A figure that was just a moving shadow broke the line of the gateway, peering out at the sound. On the left. How would he be armed? A light machine-gun would be the obvious weapon, but that should have two men…
Somebody shouted from the piazza and the gate guard called back, then the night shattered as the K guns fired, throwing a burst of little tracer darts though the topmost palm fronds and spattering against the buildings.
Two men ran up from the piazza, clumping and panting. They carried rifles, but missed seeing Tyler and de Carette because they just weren't looking.
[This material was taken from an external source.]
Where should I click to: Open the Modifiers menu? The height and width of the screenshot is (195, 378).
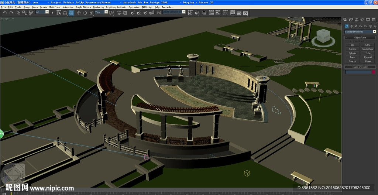click(55, 7)
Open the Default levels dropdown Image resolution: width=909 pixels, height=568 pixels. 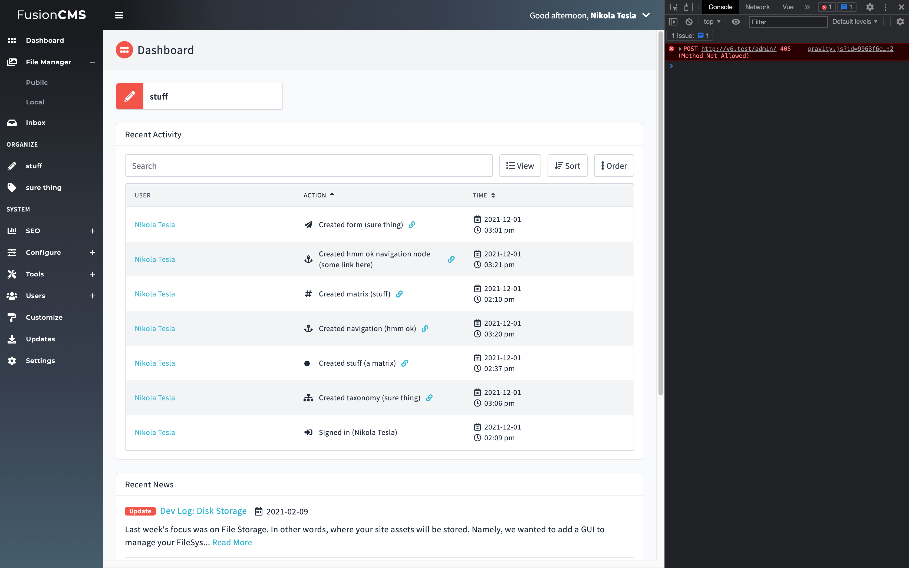(x=855, y=21)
They joined the guard at the gates, trying to drag them shut.
Tyler slipped out of his doorway and cat-footed up the lane. De Carette followed. This was better than they'd expected: three me
n at the gate instead of one or two. At twenty yards range. Tyler stopped and lifted his gun to his shoulder. De Carette did the same, in the slow motion of utter certainty.
He aimed low at the figure hauling on the right-hand gate and squeezed the trigger, letting the gun track upwards with the recoil. The man collapsed like a burst balloon, and de Carette felt a surge of relief that was almost a sexual climax. He could do it, he had done it, and if he died now, the score was at least level.
He stepped back against the wall to reach into his haversack for another magazine, thumb the old one out, let it drop, push the new one into place. They ran forward.
One of the men on the left of the gate was still moving. Tyler fired two shots into him. De Carette took his own victim by the feet and dragged him clear of the gateway, which was still open wide enough to take a jeep.
He would like to have known the man's name.
The jeep charged past on the moonlight plain, and Tyler flashed his torch at it. It swung in and ran up to them.
Lecat was sitting up in the back of it, holding a rifle.
"Why the hell did you bring him?" Tyler asked Gunner, who was driving, with Yorkie at the guns.
"You try making him stay behind, Skip. He's like a fuckin' dog."
"I explained to him," de Carette began.
"Never mind," Tyler said. "We've knocked off three and there might be only one left. Follow us."
"I did explain to him, John," de Carette muttered, as they moved out ahead.
"I heard you. I forgot what I had said yesterday: he has found a new mother. He isn't going to be alone again."
They went about twenty yards ahead of the blacked-out jeep that purred gently on the downhill slope. There might be no more than one man down there. The Volkswagen only held four; it was smaller than a jeep. But that, de Carette thought uneasily, meant that it could hardly carry any supplies as well. That didn't sound like the desert.